■ 作業内容
着物についての記事によると、和服がヨーロッパ人に「Kimono」と呼ばれるようになっていたのはいつの時点か。

--- 記事 ---

和装の美しさは<衿>のぬきかげん、前のあわせ方、帯のしめ方など、体型、丈、柄などに応じたさまざまの着つけによってつくられる一方、肩線などは自然の状態を生かし、衿あしなどもかなりあらわにみせ、また腰からすそにかけての線も、腰にそって布をまとった自然な感じに表現されるといった、ごくありのままの姿の美しさもみられる。あるいはまた、胴部の細い個所に幅の広い帯をしめて人体の自然な形を無視したり、袂(たもと)をつけるといった人工的な装飾もなされている。

最近はもっと手軽に着物を楽しんでもらおうと、数カ所を結ぶだけ、またはセパレート式のものなど、一人で簡単に着られて着くずれしにくい、様々な簡易着物が販売されています。帯結びもあらかじめ形ができていて、ワンタッチで着装できるものもあります。また、素材も絹など高級素材ではなく化繊のものも増え、自宅で洗えることを売りにしている着物も普及してきました。

日本人でも着るのが大変な着物。外国人にとっては、よりハードルが高いものでしょう。
冒頭で少し触れたように、特に欧米のセレブの間で人気の着物ですが、その人気の歴史は案外古いものでした。洋服が日本に入ってきたより以前の16世紀の時点で、和服はヨーロッパ人によって「Kimono(キモノ)」と呼ばれるようになっていたとのこと。今では全世界的に「Kimono」は和服を意味する言語として流布しています。

--- 抽出データ ---

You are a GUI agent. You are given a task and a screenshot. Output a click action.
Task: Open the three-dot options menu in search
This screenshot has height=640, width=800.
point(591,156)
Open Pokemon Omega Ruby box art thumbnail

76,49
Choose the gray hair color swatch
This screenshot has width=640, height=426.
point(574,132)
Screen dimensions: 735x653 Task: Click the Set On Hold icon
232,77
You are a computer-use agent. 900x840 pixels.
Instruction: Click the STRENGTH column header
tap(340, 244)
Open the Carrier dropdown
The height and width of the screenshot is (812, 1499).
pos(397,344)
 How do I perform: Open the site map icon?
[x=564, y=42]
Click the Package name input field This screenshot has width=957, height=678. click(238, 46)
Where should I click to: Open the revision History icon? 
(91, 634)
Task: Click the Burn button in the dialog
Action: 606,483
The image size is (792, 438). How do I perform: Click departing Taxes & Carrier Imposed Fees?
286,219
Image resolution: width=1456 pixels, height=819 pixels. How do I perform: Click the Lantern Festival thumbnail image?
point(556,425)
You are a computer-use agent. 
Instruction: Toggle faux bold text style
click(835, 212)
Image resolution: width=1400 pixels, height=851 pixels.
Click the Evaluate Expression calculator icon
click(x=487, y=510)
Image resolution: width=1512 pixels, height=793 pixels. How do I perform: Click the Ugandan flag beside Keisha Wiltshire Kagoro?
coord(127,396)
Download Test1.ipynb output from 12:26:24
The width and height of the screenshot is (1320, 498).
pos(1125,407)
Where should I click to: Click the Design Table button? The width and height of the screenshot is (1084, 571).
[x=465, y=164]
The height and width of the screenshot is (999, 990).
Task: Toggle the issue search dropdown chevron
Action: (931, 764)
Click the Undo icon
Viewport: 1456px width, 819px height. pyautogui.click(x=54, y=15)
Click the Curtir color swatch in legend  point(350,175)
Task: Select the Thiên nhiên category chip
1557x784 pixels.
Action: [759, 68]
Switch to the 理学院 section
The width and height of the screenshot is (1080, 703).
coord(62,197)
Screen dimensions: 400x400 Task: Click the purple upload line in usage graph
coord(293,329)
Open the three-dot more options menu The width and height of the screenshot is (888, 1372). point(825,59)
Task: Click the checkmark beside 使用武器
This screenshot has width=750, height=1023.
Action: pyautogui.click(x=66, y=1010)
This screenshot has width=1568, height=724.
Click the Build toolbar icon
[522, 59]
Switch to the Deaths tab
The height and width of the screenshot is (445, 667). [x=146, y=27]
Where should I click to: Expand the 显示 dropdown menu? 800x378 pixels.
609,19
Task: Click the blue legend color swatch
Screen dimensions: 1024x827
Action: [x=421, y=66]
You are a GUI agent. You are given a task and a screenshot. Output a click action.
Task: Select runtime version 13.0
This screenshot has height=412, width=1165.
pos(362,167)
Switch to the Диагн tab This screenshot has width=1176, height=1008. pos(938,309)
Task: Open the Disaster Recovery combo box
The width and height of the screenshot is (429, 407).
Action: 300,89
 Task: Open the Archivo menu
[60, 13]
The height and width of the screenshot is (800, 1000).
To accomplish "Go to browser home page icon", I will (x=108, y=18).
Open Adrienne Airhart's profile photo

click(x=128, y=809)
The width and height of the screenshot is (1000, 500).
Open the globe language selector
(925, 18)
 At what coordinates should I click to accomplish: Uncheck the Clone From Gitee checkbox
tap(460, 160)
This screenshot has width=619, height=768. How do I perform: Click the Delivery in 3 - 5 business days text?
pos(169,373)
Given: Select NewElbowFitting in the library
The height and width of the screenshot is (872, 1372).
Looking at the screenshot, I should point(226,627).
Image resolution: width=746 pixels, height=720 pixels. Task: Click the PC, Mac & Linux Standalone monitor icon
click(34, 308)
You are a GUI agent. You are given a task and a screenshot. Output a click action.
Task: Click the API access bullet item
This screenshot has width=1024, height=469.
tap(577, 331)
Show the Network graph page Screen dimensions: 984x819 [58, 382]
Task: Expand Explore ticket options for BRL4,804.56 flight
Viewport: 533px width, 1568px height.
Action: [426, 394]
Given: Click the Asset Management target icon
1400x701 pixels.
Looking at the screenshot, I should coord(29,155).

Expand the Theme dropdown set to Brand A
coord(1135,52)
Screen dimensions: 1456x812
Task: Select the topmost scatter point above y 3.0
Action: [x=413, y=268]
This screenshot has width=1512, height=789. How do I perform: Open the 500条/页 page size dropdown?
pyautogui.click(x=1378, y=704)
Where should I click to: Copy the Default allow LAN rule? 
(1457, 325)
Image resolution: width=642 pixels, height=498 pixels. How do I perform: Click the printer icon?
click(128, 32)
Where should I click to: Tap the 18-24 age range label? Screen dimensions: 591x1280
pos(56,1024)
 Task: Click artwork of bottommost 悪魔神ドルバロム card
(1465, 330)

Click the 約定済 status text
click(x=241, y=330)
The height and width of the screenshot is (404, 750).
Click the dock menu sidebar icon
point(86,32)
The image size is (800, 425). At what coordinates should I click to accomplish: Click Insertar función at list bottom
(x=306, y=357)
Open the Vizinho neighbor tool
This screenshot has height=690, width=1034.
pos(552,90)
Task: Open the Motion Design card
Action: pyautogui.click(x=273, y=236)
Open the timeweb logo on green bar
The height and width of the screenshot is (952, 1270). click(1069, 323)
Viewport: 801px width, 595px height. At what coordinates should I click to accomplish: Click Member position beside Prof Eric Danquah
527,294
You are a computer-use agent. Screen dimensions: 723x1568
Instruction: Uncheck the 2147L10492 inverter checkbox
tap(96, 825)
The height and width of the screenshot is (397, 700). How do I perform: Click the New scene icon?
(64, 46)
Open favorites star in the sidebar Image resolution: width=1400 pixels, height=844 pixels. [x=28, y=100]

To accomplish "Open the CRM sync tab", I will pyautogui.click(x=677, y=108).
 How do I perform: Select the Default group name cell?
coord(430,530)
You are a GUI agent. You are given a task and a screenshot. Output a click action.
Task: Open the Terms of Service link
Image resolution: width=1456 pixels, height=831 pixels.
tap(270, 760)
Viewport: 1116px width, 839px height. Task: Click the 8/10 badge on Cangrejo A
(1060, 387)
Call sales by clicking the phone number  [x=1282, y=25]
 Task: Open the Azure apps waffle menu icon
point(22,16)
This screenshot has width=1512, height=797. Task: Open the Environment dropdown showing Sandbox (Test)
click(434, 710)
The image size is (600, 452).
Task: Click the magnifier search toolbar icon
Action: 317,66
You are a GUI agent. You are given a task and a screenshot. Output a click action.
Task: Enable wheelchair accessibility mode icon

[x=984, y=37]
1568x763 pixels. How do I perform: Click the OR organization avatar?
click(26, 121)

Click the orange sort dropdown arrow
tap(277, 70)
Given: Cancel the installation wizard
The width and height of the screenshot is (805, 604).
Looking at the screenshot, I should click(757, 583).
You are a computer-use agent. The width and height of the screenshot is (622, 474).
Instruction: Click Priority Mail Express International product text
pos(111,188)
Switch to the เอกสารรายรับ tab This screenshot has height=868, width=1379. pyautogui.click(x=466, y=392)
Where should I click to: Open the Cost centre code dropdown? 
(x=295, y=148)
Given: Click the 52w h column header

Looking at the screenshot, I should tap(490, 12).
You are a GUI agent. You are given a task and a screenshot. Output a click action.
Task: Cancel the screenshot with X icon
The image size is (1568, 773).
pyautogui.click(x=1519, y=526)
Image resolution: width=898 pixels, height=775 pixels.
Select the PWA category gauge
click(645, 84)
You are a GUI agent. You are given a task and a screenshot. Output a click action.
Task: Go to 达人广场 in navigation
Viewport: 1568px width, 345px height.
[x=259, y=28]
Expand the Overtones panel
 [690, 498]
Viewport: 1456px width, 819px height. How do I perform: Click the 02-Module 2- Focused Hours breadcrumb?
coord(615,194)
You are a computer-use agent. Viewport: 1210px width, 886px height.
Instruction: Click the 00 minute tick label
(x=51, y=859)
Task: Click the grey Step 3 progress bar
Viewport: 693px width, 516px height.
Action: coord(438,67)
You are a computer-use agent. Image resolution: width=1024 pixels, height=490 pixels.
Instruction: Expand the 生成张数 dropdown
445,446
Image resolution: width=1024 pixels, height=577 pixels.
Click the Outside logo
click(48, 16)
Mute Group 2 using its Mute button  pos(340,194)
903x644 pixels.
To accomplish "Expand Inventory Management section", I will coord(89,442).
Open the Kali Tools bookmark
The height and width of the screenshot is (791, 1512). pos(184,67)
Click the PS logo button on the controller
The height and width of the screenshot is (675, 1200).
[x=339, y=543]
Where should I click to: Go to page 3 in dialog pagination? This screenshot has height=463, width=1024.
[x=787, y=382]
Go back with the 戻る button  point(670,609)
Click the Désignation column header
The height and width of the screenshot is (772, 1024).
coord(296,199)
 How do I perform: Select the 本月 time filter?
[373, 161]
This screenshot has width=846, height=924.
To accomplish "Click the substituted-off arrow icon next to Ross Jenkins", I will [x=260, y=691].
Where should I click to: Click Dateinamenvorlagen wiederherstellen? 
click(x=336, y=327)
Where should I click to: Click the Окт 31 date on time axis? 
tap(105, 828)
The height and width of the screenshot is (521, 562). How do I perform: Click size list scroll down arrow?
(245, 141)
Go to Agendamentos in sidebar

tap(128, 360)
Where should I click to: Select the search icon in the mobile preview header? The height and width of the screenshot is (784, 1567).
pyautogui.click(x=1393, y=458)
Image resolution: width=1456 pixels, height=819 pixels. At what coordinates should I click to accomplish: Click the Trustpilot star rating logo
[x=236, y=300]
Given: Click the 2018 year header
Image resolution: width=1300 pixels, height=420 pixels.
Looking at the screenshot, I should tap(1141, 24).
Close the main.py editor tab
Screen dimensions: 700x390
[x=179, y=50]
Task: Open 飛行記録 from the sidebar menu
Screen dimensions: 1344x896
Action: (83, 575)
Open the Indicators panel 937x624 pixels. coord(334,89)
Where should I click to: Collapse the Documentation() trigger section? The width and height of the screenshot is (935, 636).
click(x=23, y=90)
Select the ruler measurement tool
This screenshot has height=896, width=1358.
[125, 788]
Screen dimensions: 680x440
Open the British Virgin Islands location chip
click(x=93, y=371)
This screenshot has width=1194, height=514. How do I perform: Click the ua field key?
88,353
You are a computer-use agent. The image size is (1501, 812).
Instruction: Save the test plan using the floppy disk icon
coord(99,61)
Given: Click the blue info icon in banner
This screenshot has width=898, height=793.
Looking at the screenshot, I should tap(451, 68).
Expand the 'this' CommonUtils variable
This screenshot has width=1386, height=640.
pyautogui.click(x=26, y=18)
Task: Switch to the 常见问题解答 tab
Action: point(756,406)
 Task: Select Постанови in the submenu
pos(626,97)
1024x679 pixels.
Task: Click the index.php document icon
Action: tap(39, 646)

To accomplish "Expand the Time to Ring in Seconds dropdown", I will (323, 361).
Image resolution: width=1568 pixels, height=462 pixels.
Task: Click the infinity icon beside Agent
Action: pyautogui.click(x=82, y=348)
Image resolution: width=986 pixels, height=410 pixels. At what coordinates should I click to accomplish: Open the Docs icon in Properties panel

---

■ この作業の出力
洋服が日本に入ってくるより前の、16世紀の時点。